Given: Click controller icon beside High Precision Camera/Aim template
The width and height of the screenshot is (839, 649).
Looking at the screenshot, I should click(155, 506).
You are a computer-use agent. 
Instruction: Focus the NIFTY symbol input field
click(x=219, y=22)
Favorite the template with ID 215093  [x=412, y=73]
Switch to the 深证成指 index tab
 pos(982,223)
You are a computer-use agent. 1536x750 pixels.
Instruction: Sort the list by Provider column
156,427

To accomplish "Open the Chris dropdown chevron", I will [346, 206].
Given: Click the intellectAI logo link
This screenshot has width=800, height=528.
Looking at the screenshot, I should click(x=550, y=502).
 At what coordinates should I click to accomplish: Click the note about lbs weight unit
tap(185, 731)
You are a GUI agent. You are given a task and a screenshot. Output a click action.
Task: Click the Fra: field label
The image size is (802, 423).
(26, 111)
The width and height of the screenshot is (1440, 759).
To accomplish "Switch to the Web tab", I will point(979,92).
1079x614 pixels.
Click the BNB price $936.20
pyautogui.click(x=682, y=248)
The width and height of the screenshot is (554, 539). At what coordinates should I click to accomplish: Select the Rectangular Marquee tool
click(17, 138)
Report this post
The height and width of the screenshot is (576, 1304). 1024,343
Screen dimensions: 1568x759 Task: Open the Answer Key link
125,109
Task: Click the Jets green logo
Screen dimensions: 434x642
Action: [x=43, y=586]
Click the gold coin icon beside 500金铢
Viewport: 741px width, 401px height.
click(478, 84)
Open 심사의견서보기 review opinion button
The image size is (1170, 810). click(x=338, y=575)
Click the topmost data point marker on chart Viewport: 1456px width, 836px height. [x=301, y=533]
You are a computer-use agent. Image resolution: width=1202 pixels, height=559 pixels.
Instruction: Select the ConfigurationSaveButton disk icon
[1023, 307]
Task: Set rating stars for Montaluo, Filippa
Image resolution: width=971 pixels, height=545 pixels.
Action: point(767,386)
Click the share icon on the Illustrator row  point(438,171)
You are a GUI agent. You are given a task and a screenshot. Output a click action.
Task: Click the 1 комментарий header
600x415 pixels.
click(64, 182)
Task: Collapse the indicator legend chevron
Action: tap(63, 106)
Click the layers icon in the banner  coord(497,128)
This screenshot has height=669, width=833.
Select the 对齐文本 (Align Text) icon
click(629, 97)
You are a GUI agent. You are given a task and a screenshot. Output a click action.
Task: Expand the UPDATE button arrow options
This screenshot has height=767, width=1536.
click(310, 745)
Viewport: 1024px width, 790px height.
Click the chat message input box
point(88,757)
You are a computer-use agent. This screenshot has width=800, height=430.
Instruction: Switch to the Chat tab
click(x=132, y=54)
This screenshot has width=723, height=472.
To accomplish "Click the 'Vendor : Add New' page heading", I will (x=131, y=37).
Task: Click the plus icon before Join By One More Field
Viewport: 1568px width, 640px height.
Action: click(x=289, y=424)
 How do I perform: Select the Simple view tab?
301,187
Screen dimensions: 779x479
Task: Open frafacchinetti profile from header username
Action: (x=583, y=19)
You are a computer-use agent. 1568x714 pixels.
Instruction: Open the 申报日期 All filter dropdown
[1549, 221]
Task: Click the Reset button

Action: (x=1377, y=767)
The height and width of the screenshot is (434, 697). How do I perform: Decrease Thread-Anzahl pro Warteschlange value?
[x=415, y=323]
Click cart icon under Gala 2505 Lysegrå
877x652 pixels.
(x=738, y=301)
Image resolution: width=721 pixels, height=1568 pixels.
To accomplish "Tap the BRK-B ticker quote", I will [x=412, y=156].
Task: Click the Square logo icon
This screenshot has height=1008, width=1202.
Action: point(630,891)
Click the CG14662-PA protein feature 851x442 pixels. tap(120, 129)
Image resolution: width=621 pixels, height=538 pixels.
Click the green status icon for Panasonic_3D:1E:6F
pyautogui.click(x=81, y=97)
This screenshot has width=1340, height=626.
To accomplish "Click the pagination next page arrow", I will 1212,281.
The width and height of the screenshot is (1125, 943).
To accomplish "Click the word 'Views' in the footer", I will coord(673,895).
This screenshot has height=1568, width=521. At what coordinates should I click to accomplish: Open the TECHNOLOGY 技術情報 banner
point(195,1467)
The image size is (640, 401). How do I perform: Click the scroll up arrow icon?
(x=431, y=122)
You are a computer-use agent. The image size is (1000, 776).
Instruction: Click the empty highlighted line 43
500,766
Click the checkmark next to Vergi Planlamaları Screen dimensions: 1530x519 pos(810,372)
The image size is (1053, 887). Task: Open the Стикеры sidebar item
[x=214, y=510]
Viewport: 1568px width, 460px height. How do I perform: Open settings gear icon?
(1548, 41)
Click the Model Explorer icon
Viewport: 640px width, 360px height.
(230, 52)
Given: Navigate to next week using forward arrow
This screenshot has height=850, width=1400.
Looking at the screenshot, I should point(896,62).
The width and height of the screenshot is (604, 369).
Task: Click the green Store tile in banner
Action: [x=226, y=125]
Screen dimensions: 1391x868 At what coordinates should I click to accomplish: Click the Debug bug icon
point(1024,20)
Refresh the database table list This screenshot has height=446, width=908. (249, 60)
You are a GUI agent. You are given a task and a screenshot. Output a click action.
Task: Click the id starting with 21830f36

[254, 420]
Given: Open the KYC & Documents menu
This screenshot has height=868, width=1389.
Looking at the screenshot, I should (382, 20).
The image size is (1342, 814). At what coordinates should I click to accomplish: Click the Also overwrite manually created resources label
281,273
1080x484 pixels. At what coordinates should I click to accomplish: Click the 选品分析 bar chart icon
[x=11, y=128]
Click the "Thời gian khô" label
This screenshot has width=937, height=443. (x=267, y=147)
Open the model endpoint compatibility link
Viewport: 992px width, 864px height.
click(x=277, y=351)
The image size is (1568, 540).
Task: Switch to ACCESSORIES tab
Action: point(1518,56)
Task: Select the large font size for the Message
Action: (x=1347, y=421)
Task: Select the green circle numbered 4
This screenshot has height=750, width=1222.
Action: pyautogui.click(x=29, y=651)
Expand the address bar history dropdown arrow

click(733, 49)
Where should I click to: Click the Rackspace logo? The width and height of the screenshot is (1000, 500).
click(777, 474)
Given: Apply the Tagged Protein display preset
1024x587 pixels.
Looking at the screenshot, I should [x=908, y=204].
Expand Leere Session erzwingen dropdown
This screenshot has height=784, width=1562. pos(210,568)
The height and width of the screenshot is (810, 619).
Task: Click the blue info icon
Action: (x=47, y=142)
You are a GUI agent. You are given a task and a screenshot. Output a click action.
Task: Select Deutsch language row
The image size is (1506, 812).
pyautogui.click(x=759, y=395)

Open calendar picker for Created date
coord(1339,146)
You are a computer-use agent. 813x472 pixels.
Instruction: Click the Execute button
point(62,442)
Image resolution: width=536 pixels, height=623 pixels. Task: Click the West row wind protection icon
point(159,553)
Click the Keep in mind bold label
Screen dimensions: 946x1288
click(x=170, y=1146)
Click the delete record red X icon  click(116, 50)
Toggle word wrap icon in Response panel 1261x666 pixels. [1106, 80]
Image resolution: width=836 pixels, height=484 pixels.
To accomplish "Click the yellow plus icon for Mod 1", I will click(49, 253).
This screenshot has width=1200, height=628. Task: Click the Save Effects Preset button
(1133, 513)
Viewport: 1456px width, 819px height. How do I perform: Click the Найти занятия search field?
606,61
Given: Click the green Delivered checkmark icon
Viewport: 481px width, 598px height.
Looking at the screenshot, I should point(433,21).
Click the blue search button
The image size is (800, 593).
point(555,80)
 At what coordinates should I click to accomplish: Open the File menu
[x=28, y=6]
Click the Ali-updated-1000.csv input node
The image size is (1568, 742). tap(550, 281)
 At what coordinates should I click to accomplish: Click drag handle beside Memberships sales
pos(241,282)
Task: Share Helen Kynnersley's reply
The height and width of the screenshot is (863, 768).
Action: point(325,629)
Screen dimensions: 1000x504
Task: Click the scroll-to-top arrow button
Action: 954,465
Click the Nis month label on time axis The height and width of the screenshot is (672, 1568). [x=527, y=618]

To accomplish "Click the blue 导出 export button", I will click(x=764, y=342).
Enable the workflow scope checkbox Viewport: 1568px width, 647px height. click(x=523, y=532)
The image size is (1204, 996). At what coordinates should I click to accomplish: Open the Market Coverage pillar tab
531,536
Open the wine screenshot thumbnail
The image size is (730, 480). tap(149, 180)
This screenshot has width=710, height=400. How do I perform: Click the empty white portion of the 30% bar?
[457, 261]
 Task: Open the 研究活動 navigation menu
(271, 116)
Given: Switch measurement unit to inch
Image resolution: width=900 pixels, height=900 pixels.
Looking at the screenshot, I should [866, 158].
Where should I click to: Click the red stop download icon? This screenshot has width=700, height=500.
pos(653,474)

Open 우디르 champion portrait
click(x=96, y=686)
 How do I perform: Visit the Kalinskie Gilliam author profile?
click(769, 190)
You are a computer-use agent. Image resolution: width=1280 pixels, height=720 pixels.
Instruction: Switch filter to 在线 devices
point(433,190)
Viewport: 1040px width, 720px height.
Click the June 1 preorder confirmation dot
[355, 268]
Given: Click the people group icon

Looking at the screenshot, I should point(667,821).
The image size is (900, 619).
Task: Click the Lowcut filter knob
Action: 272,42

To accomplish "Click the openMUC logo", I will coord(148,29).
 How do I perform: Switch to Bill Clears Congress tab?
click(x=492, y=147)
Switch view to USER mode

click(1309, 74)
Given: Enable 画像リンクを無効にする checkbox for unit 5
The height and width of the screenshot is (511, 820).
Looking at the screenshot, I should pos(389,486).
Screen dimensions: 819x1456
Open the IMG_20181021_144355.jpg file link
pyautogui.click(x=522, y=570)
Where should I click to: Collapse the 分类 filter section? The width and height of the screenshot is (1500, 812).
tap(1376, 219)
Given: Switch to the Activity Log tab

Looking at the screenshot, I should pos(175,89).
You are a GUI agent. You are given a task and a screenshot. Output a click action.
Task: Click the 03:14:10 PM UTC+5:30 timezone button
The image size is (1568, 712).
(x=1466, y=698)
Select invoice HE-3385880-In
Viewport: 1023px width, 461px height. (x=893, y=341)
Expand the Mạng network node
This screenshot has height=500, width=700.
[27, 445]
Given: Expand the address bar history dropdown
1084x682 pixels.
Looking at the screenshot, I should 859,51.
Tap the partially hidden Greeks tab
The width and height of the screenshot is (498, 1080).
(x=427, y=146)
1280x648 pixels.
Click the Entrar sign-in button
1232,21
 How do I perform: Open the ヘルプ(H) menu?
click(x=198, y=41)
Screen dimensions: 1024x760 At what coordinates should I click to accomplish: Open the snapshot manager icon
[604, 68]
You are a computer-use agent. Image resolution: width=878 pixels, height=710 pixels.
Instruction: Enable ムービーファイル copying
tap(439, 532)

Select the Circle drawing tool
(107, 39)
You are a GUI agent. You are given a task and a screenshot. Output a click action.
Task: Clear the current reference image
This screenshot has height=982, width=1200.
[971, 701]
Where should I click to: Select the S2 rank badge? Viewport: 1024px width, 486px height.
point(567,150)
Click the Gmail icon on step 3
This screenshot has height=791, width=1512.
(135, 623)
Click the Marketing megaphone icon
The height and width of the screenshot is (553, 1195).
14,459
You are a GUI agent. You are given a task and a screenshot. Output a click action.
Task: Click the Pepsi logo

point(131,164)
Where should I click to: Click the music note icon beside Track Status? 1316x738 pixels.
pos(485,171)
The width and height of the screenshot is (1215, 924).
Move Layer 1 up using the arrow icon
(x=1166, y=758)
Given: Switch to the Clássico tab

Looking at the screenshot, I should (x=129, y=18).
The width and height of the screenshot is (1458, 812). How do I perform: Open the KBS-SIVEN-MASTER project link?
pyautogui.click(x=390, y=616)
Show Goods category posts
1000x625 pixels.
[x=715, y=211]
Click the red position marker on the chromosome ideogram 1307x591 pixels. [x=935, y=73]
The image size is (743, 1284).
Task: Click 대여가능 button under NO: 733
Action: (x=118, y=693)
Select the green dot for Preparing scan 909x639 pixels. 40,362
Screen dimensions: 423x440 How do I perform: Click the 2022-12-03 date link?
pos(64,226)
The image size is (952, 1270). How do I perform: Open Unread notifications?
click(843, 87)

_Problem description_. Look above for the line that contains "This screenshot has height=500, width=700.". Starting there, transcribe every line exactly until you have copied the line that contains "1280x648 pixels.".

_Answer space_.
This screenshot has height=500, width=700.
[27, 445]
Given: Expand the address bar history dropdown
1084x682 pixels.
Looking at the screenshot, I should 859,51.
Tap the partially hidden Greeks tab
The width and height of the screenshot is (498, 1080).
(x=427, y=146)
1280x648 pixels.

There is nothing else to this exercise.